With the Oregon Education Investment Board and its achievement compact, Governor Kitzhaber and, to a lesser extent, legislative leaders are pushing a political experiment, more political drama than substance so far, in how to or how not to improve our schools. Much is still missing. In this increasingly global economy, for example, there are no goals to increase the foreign language skills of our graduates. There are no goals on the expansive use of online education. And, unfortunately, there is no clarity as to what the processes and purposes of achievement compacts are. Are achievement compacts meant to increase accountability between the state, which puts up the funding, and local school districts? I think this is their fundamental purpose. A school district which does not reach the goals it agreed to in a contract should be penalized. Perhaps their superintendent should resign. Perhaps their Board should resign. Teachers and administrators should be fired. Change should happen. That is accountability. They said they could accomplish something, we funded them to do that, they failed, consequences should follow.
On the other hand, there is the view, shared by the Oregonian Editorial Board, that the goals in the achievement compacts are merely motivational gimmickry, part of the political drama keeping us from actual educational reform. Regrettably, the governor and legislature with their unreachable “40-40-20” goals set the initial tone as one of aspiration rather than accountability.
From the editorial “Gaming the goals: Oregon students deserve more ambitious targets” by the Oregonian Editorial Board (here):
district aims to raise that graduation rate by at least 5 percentage points a
year. That's the general in-house goal, anyway. Yet the Portland School Board
voted 4-3 on Monday to submit a lower official goal to the state
Department of Education as part of its newly required "achievement
compact" with the state. The rationale was that the district should play
it safe, since the state hasn't yet decided on consequences for districts that
fail to hit their targets.
Three board members -- Trudy Sargent, Bobbie Regan and Ruth Adkins -- correctly opposed this decision. So did the board's sole student representative. Regan and Sargent were troubled by the idea of setting unnecessarily low targets for bureaucratic reasons.
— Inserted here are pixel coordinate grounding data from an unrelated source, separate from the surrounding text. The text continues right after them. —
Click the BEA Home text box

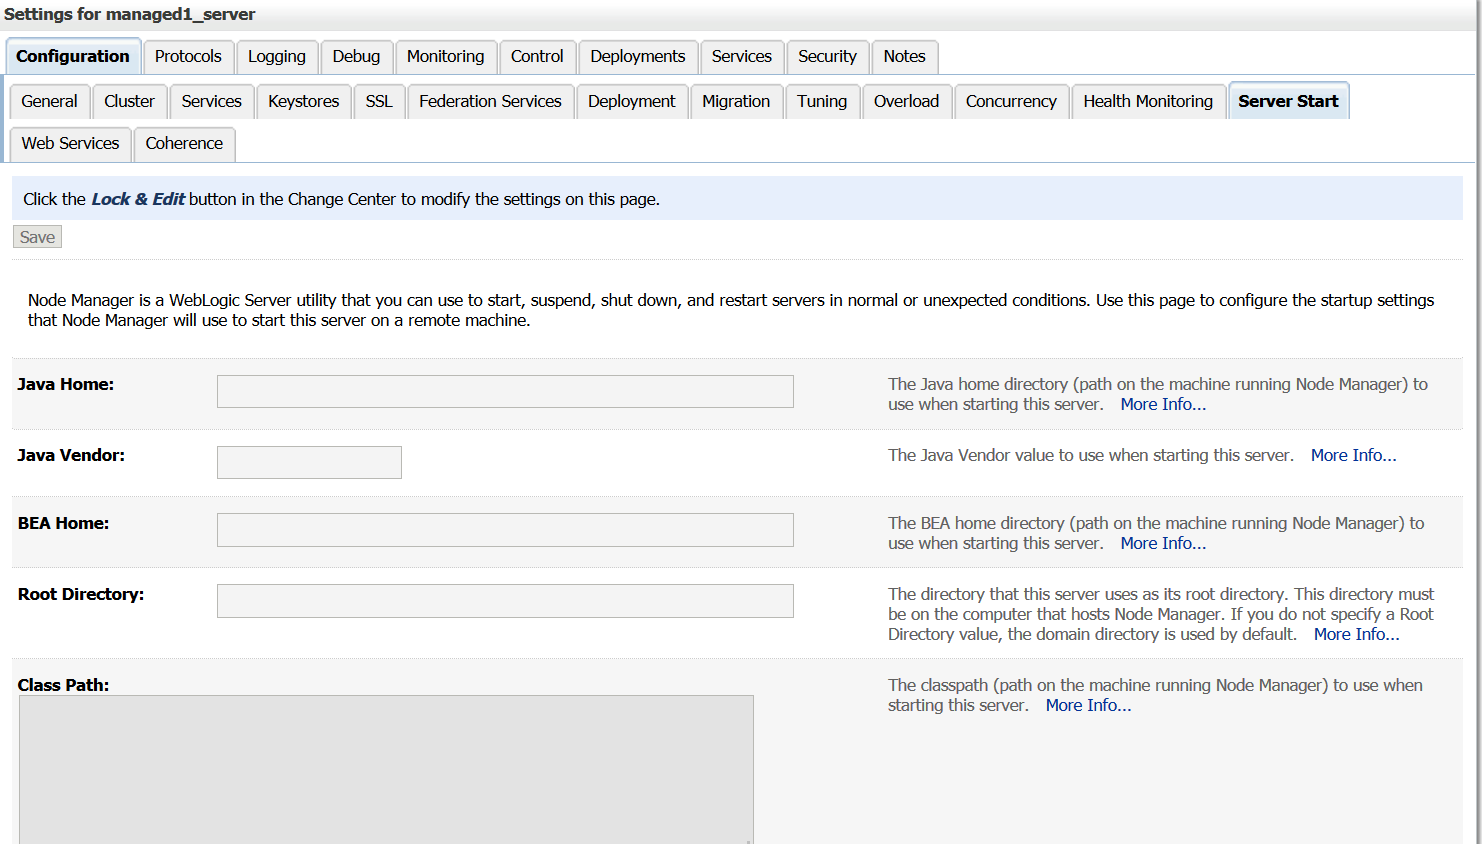pyautogui.click(x=505, y=530)
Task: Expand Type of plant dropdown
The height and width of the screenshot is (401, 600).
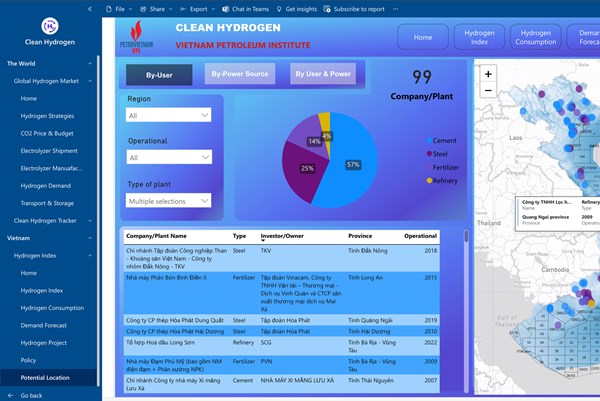Action: (x=169, y=201)
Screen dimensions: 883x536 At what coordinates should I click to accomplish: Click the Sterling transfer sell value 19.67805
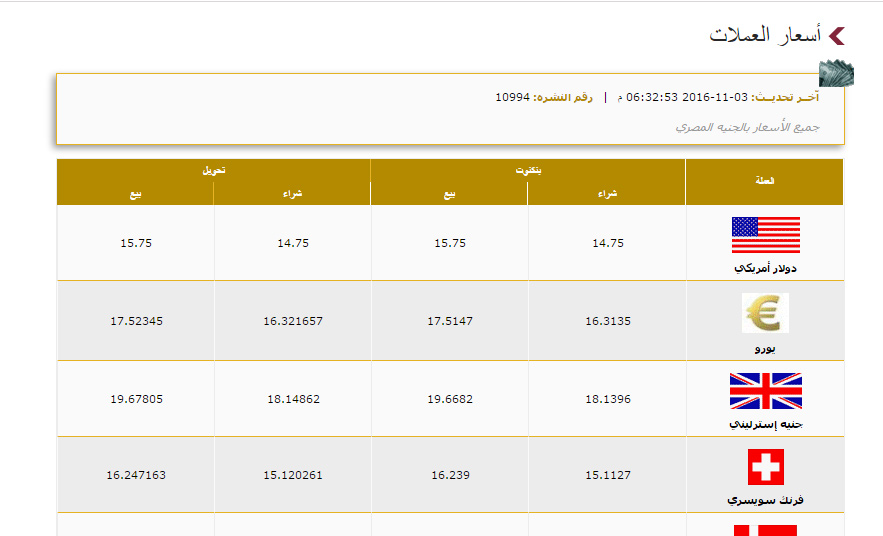pos(135,399)
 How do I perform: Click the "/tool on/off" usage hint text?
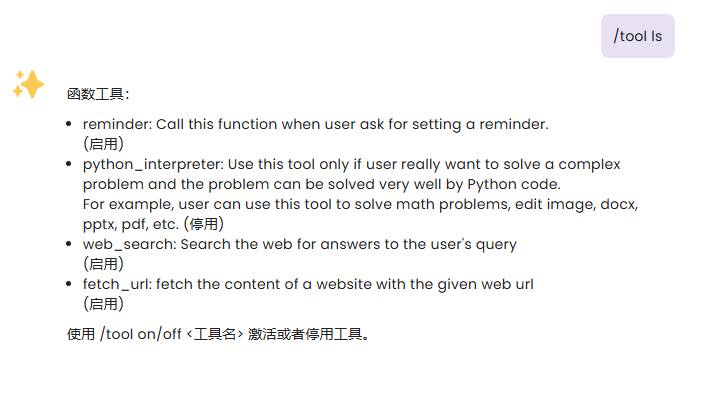[141, 334]

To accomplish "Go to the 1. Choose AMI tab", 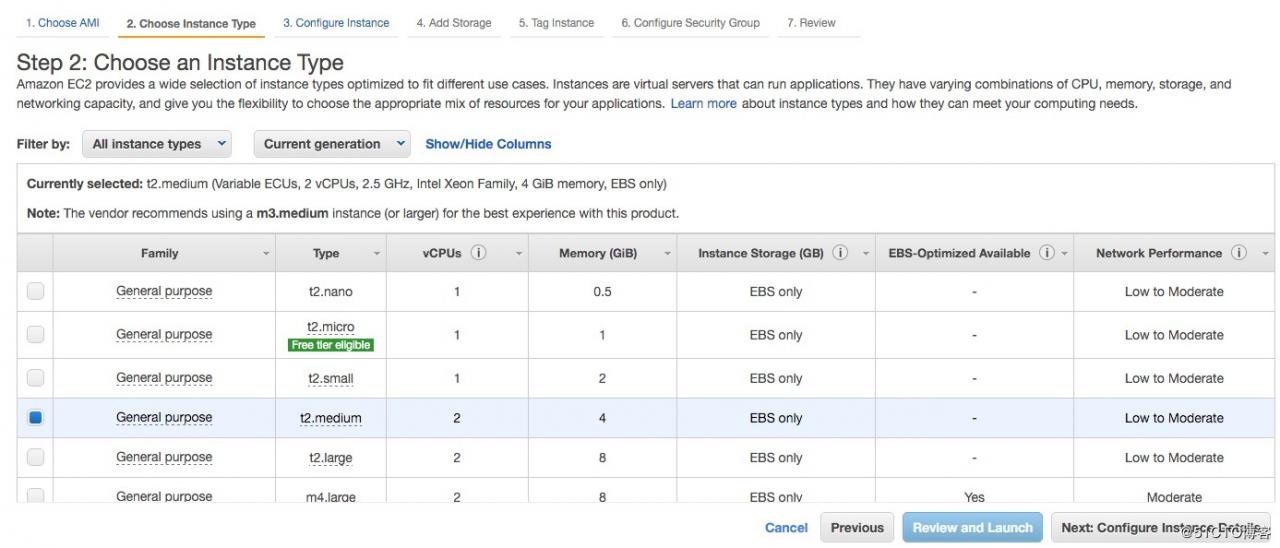I will 62,23.
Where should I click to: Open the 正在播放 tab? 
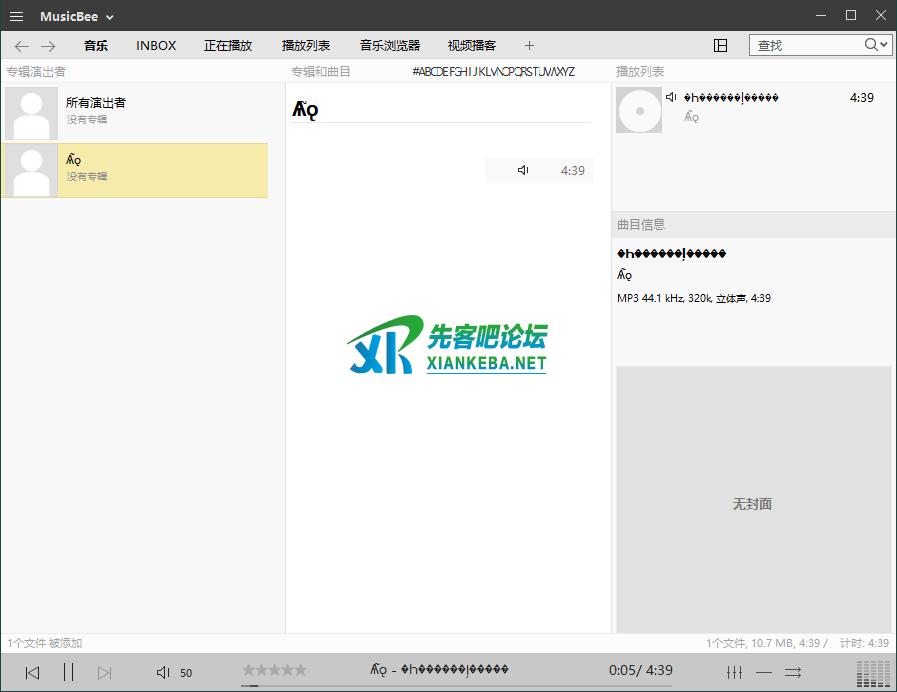point(228,45)
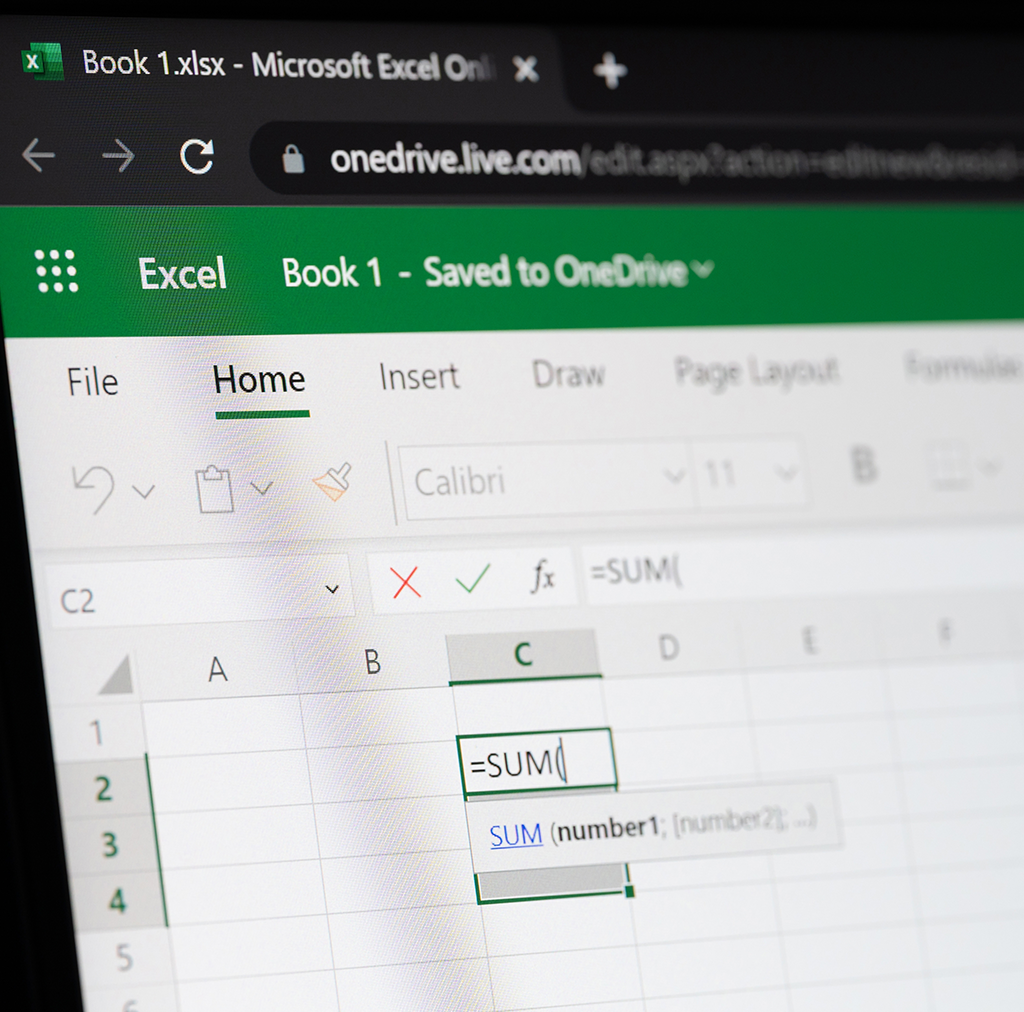Switch to the Insert tab
Screen dimensions: 1024x1012
(419, 377)
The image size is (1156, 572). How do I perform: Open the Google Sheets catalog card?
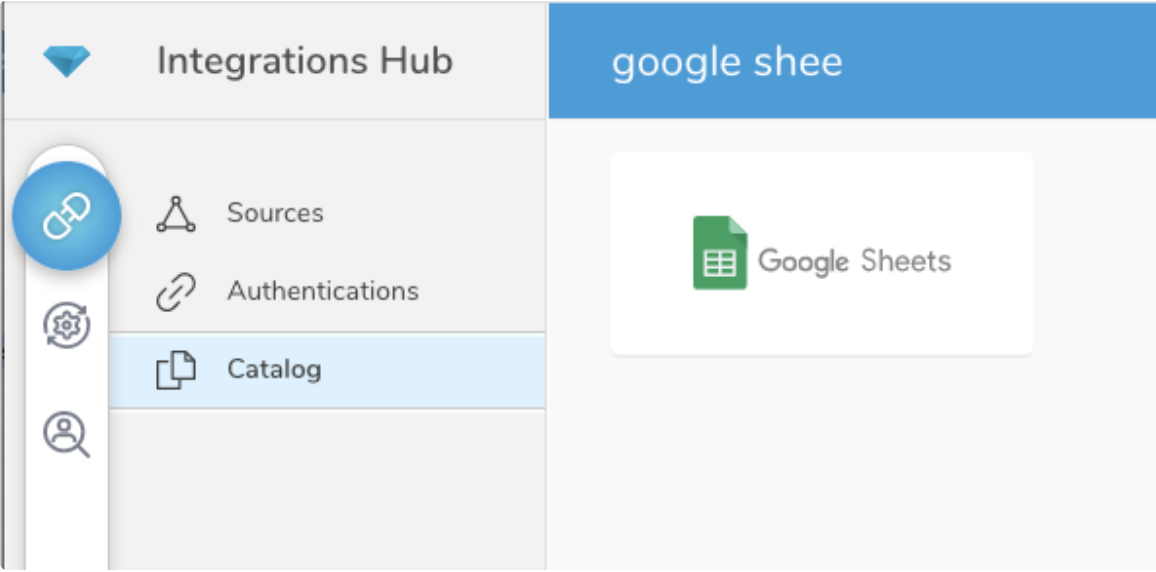coord(821,253)
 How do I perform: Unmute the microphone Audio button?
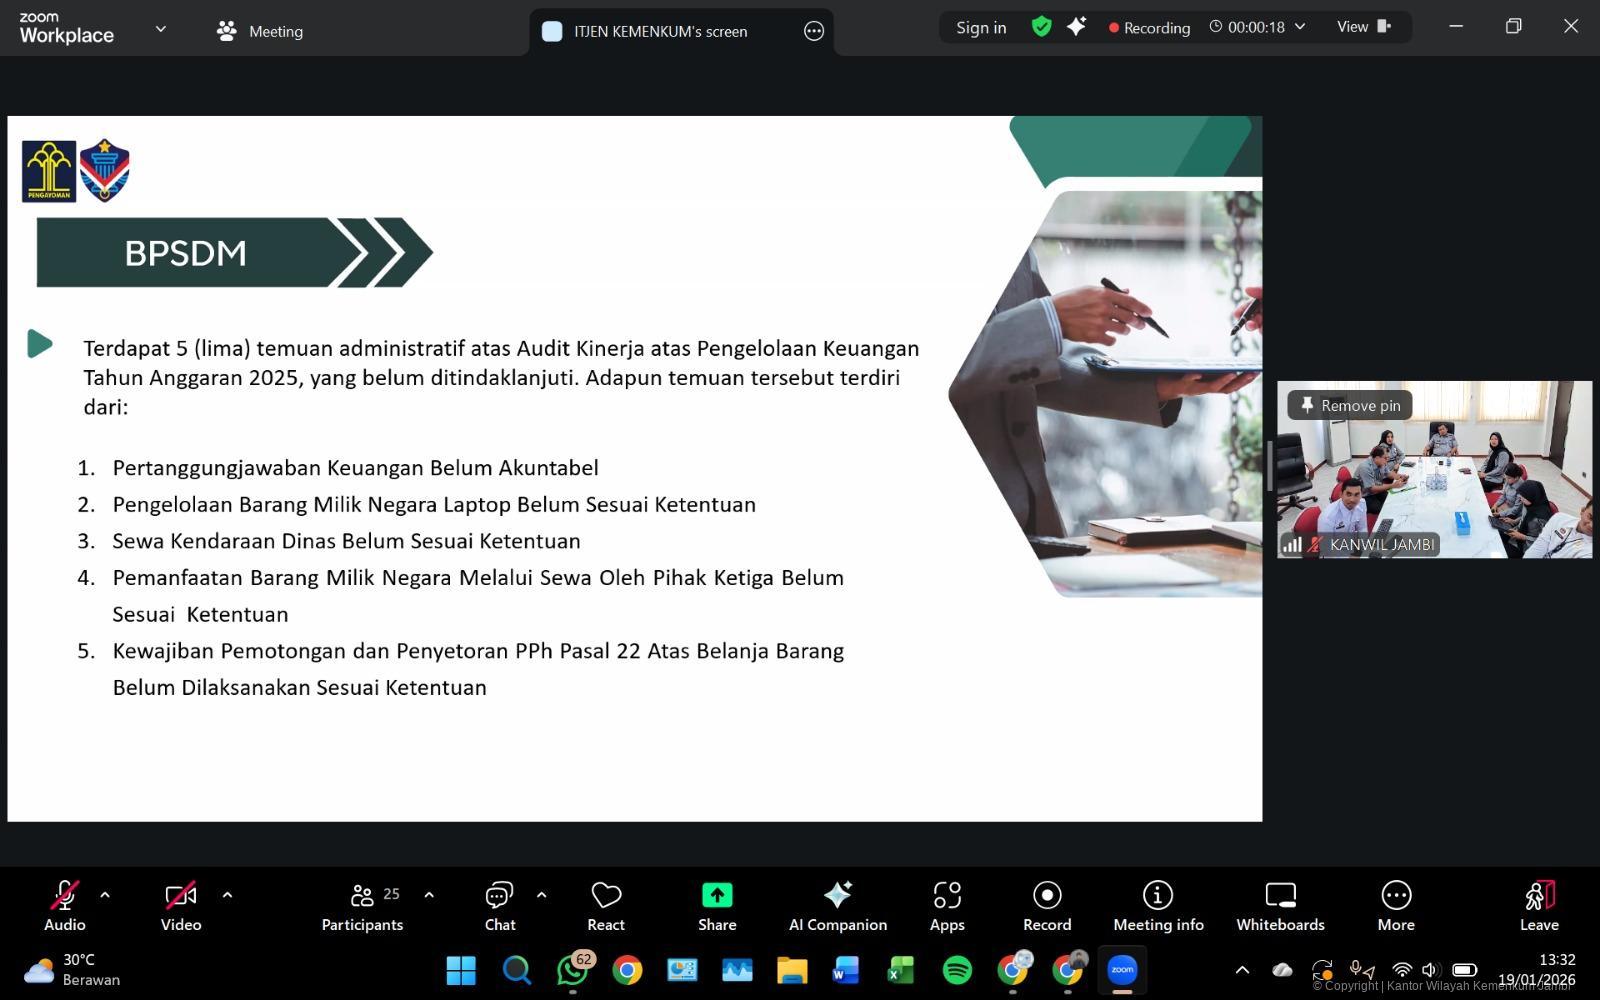pyautogui.click(x=65, y=906)
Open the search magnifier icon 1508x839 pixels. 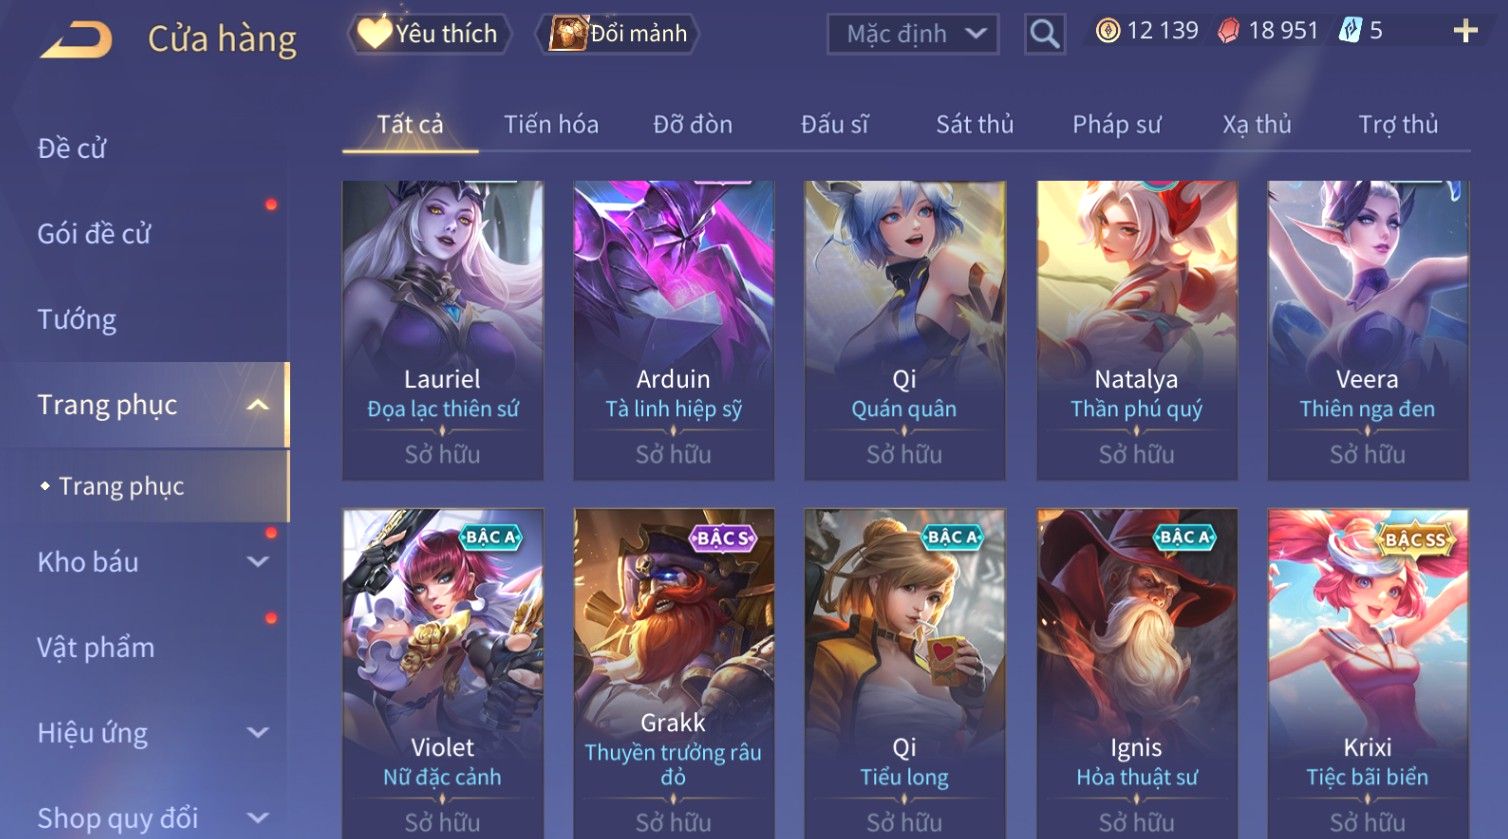click(x=1044, y=34)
Portland isn't the only district grappling with these goals. At least one out of every three districts set such low targets in their achievement compacts that Oregon's chief education officer, Rudy Crew, had to ask them to try again. Many Oregon districts are reluctant to aim high when resources are tight and class sizes have ballooned.
But it's a mistake to treat achievement compacts as mere compliance documents rather than as expressions of community values and institutional goals. And it's risky to plan for slow, slow progress -- as if getting a good graduation rate in a decade or so is an acceptable trajectory. It isn't. Not for the kids today who're at risk of dropping out. Not when virtually all teenagers need diplomas to become self-sufficient adults -- which is the real goal, after all.